(PROBLEM TO SOLVE) For the listing that follows, report how many lines contain the word "Analytics", giving the number and no other text.

[SOURCE RECORDS — start]

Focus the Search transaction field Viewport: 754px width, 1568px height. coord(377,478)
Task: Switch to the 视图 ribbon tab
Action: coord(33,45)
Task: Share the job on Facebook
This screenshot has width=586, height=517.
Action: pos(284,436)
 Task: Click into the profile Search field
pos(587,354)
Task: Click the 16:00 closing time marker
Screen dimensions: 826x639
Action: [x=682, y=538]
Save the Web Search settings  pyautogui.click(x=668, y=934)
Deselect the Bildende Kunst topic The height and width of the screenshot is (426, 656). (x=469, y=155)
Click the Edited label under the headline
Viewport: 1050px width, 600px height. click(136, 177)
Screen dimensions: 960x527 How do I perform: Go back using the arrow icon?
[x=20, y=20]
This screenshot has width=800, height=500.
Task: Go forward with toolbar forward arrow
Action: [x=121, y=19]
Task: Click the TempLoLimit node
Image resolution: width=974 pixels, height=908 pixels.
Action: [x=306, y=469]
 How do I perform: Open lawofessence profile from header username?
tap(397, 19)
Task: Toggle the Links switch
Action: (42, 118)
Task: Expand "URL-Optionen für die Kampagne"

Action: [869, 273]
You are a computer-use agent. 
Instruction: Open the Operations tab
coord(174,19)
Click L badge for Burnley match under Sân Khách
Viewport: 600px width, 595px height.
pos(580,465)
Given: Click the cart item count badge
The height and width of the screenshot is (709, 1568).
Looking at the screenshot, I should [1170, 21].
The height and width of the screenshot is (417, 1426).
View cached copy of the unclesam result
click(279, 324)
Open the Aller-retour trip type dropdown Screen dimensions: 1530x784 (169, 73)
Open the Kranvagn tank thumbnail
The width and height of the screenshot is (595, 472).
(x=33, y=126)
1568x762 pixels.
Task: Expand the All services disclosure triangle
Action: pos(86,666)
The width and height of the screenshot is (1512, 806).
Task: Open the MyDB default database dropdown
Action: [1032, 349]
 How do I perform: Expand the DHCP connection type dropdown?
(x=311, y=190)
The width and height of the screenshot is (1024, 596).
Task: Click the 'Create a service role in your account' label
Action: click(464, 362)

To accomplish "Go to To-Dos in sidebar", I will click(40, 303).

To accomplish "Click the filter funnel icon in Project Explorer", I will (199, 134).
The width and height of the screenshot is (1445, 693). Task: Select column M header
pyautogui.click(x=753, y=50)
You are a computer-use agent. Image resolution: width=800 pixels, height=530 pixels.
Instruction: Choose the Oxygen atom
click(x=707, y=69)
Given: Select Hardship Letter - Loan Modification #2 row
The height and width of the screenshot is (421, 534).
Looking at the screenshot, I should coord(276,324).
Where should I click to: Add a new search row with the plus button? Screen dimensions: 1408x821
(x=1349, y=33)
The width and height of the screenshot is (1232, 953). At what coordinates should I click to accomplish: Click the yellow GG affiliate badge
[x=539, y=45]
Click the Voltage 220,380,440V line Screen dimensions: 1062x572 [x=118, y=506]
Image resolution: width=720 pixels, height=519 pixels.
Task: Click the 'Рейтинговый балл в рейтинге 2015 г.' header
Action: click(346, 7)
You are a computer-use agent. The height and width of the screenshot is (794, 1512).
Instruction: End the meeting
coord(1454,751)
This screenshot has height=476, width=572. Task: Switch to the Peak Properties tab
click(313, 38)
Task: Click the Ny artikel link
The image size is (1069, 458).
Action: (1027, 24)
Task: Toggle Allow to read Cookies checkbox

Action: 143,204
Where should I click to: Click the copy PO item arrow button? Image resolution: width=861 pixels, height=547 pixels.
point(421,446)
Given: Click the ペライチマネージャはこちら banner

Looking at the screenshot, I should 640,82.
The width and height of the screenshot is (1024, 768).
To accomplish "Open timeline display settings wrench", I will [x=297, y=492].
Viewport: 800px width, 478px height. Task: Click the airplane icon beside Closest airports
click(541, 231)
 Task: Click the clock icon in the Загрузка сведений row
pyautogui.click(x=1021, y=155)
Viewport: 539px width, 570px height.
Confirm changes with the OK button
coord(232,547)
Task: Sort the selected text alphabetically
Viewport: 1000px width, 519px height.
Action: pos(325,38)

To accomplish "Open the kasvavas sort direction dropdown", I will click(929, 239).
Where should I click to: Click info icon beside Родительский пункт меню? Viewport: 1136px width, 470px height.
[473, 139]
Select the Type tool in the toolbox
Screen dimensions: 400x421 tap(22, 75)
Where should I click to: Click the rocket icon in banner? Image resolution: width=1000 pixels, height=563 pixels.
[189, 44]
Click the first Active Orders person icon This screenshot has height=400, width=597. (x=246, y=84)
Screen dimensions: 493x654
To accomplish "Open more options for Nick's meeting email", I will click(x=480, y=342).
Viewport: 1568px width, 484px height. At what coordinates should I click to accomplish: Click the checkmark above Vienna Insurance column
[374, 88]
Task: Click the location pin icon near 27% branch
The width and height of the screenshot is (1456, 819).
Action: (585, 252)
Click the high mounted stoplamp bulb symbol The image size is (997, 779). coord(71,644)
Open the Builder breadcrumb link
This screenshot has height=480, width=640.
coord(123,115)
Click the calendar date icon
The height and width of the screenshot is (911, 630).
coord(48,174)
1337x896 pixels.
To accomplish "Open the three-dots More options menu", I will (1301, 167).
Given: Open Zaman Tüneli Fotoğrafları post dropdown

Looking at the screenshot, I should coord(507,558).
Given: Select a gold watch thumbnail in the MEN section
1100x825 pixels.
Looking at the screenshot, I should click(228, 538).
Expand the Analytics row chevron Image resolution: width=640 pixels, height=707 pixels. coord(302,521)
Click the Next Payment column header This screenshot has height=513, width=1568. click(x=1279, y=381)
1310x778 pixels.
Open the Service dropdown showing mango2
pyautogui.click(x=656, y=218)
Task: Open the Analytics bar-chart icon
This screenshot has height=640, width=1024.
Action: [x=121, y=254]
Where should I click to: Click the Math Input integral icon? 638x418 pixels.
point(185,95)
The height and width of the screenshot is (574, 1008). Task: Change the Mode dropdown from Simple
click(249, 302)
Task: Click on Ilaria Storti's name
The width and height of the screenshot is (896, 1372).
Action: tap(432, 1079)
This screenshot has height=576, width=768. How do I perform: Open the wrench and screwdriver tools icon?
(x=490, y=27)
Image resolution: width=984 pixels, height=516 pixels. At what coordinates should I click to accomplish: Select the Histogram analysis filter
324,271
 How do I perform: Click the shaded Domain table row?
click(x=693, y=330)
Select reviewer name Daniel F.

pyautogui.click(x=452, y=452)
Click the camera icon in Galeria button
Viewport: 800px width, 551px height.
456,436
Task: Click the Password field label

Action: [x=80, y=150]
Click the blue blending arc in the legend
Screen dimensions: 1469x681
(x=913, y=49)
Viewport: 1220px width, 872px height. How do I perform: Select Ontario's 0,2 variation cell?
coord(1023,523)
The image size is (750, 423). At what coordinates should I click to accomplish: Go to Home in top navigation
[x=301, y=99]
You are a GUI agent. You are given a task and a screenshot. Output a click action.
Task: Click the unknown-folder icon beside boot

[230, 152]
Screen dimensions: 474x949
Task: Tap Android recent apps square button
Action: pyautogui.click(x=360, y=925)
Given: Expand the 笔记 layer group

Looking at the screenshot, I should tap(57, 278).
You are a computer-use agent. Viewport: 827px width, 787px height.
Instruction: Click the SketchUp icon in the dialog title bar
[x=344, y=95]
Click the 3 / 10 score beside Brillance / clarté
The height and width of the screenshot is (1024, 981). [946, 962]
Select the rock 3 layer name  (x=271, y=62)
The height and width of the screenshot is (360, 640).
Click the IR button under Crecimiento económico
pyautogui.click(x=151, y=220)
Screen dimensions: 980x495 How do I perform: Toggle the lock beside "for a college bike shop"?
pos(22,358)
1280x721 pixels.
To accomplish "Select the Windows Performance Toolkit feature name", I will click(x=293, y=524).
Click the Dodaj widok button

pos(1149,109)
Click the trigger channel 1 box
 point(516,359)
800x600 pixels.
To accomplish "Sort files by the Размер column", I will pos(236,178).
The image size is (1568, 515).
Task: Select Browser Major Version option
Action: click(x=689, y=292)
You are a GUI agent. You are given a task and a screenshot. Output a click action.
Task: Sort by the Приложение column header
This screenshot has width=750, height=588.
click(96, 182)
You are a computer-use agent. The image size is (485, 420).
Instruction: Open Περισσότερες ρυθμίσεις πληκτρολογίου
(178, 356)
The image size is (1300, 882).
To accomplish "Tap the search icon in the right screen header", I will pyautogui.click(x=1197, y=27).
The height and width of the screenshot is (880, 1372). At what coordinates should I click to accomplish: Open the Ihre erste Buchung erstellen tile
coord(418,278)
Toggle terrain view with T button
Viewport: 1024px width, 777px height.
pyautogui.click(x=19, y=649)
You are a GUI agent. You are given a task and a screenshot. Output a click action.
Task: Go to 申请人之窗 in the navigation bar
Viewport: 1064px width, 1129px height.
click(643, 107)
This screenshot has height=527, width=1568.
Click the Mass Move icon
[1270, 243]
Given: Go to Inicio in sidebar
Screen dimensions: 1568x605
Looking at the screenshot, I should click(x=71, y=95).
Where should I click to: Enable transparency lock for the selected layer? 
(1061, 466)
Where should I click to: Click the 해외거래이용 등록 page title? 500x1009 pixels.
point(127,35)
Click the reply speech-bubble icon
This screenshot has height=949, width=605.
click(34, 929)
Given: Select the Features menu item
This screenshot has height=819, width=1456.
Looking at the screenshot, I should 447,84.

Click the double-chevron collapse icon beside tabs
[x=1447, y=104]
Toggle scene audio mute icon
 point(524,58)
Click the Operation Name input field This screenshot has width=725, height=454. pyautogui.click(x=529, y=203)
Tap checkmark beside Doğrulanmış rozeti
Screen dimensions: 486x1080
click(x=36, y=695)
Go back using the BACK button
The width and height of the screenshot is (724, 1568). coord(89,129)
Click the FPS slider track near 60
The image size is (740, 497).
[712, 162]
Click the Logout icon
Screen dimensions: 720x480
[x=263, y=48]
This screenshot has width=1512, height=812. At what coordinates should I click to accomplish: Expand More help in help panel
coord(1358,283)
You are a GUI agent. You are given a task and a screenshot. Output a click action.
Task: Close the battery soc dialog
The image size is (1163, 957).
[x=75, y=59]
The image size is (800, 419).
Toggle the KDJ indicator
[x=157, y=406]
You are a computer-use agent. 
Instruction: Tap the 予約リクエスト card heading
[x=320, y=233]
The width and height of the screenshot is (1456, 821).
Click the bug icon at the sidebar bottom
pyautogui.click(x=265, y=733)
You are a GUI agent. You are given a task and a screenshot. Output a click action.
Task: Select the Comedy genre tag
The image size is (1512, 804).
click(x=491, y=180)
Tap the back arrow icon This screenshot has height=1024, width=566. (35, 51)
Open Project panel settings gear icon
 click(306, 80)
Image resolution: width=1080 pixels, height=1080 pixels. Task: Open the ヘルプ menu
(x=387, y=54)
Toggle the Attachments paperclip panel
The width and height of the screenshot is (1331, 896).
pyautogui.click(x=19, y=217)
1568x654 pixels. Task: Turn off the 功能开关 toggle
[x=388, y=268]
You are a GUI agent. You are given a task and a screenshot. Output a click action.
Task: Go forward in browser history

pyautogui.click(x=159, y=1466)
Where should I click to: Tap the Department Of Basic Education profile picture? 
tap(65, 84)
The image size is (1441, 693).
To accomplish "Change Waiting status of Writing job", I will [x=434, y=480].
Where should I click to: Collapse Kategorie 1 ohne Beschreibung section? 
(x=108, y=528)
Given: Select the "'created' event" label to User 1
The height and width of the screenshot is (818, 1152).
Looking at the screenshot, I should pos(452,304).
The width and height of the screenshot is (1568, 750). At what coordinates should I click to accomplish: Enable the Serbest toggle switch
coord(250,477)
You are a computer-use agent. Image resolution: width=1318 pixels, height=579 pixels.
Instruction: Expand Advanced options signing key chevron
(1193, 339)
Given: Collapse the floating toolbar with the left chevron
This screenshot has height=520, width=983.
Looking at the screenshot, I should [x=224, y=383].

[SOURCE RECORDS — finish]

(RESULT OF THE EXERCISE) 2